Voor het inzichtelijk maken van de landelijke maatregelen en de effectiviteit daarvan
wil ik u graag verwijzen naar het PBL/CPB rapport «kansrijke mobiliteit»5 en een update van het rapport «kosteneffectiviteit stimuleringsbeleid EV»6. In deze rapporten wordt aangetoond dat de nationale kosten van EV stimulering dalen
en in 2021 reeds een positief maatschappelijk kosten-batensaldo kent (de nationale
kosten van emissieloze auto’s worden dan geraamd op € 0 en de baten op € 30 tot € 100
miljoen) en dat de totale directe overheidskosten van de stimuleringsmaatregelen (vrijstelling/korting
MRB, BPM, bijtelling en aanschafsubsidie) per ton CO2 € 167,– tot € 258,– bedragen. Op regionaal niveau vindt stimulering vooral via het
uitrollen van laadinfrastructuur plaats. Laadinfrastructuur is in principe kostendekkend.

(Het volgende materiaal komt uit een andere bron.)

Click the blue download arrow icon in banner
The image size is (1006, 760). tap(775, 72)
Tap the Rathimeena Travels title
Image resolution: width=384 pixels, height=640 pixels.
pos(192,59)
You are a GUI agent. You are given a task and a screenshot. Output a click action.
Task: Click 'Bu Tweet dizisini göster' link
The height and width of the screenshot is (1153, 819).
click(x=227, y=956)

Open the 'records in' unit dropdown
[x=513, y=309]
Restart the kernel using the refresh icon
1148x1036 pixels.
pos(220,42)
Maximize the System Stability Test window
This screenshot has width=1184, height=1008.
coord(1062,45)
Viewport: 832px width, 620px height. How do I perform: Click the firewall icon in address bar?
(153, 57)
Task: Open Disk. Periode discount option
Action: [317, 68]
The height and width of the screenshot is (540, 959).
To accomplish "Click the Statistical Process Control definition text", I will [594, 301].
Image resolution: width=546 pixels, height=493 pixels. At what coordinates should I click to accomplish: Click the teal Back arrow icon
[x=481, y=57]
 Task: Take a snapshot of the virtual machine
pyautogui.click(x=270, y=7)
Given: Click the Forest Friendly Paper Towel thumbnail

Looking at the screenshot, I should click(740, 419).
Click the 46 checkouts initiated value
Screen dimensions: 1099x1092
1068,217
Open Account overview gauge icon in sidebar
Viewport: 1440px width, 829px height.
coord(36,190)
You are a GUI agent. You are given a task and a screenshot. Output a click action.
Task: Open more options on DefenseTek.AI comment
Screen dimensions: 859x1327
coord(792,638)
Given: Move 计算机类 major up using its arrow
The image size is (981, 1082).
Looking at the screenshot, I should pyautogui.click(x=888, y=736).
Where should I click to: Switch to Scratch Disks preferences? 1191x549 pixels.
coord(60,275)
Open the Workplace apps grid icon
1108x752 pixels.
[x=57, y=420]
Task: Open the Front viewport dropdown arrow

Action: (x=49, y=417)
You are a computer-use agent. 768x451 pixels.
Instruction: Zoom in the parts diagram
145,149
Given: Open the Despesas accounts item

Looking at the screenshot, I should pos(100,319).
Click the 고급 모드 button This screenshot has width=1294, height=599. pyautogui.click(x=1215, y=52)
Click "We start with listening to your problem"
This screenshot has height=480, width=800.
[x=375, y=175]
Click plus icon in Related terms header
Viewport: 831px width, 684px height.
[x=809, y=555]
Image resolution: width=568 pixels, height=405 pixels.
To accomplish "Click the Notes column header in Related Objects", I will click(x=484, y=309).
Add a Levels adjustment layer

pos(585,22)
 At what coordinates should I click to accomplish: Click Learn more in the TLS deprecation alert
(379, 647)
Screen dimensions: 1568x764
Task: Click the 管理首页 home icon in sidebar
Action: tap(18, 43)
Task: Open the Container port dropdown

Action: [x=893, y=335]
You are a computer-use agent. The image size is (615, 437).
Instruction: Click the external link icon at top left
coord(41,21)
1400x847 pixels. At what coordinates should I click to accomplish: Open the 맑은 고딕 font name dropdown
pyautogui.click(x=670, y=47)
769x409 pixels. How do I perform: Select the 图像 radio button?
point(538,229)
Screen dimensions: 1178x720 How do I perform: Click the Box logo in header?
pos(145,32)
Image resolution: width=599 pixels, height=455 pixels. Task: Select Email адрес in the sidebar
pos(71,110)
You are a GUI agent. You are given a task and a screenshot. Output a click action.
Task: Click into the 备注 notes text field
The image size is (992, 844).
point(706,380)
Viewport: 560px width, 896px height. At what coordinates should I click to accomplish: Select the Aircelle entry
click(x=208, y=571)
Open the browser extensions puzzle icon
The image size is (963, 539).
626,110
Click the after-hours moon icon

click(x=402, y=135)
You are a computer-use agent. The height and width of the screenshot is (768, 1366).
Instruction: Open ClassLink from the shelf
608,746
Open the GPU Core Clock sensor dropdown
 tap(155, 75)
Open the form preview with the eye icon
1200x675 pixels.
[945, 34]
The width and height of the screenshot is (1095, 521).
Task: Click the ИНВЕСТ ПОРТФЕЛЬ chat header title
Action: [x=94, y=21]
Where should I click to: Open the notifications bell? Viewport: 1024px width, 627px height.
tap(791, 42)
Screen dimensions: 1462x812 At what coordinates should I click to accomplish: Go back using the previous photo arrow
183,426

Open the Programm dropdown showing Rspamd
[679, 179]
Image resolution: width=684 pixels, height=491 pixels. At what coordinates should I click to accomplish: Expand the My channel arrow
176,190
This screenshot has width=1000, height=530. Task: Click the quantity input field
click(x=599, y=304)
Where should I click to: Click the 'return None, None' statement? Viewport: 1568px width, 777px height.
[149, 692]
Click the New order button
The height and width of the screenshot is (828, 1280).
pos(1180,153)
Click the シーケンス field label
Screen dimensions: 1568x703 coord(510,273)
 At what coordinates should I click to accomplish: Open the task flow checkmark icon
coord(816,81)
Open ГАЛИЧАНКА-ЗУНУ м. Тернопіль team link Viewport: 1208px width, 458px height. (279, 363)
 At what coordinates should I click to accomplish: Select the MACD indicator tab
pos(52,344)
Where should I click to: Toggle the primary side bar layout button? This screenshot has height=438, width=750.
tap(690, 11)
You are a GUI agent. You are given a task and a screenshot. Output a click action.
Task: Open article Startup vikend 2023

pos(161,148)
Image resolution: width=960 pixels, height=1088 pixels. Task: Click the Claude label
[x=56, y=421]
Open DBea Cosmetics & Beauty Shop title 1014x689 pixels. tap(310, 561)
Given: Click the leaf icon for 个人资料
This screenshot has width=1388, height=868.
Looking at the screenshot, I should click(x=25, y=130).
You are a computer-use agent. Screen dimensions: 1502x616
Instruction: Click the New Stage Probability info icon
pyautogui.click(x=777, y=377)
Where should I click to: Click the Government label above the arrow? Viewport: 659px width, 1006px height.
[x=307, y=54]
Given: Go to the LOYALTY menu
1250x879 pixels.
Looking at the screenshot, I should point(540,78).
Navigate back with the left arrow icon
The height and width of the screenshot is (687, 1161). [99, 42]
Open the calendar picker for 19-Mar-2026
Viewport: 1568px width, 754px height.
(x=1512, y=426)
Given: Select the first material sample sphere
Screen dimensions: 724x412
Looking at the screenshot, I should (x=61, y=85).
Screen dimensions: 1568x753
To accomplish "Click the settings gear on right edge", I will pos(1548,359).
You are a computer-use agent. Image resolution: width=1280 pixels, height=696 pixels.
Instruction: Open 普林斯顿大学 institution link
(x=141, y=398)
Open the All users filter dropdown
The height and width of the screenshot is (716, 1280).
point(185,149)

Het kabinet heeft met het Klimaatakkoord bewust gekozen om de fiscale en financiële
stimulering van elektrische auto’s met nadruk meer te richten op particulieren en
op kleine en compacte elektrische auto’s, wat ook in de verkoop te zien is7. Met behulp van de aanschafsubsidie en de lagere gebruiks- en onderhoudskosten van
een elektrische auto worden deze voertuigen voor iedereen een alternatief.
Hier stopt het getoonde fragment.